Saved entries
══════════════════════════════
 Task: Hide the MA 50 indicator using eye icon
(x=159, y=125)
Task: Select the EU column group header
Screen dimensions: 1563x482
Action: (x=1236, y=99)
══════════════════════════════
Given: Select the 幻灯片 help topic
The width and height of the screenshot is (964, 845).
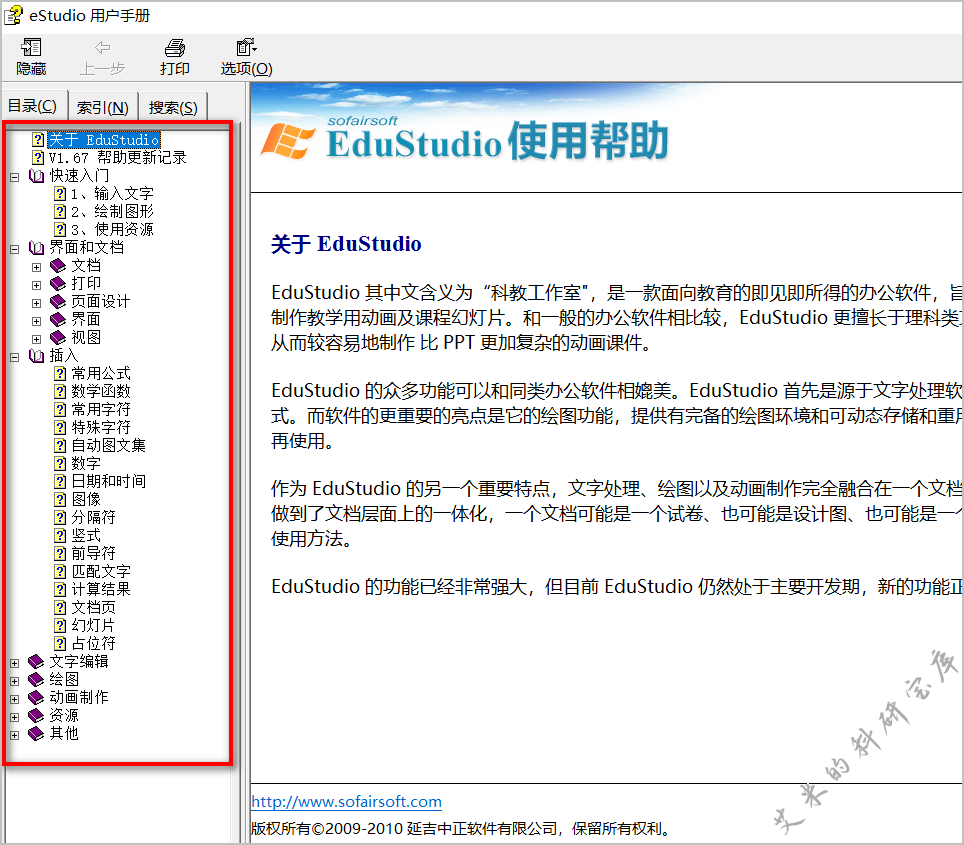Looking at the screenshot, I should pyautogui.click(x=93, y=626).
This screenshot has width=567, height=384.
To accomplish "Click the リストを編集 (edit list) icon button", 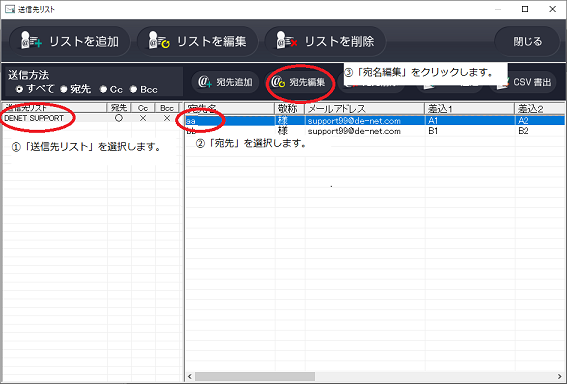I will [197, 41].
══════════════════════════════
Work request: Please return each line of the data above in which the word "Select" occurs.

Result:
Task: Select the EU column group header
Given: Select the 幻灯片 help topic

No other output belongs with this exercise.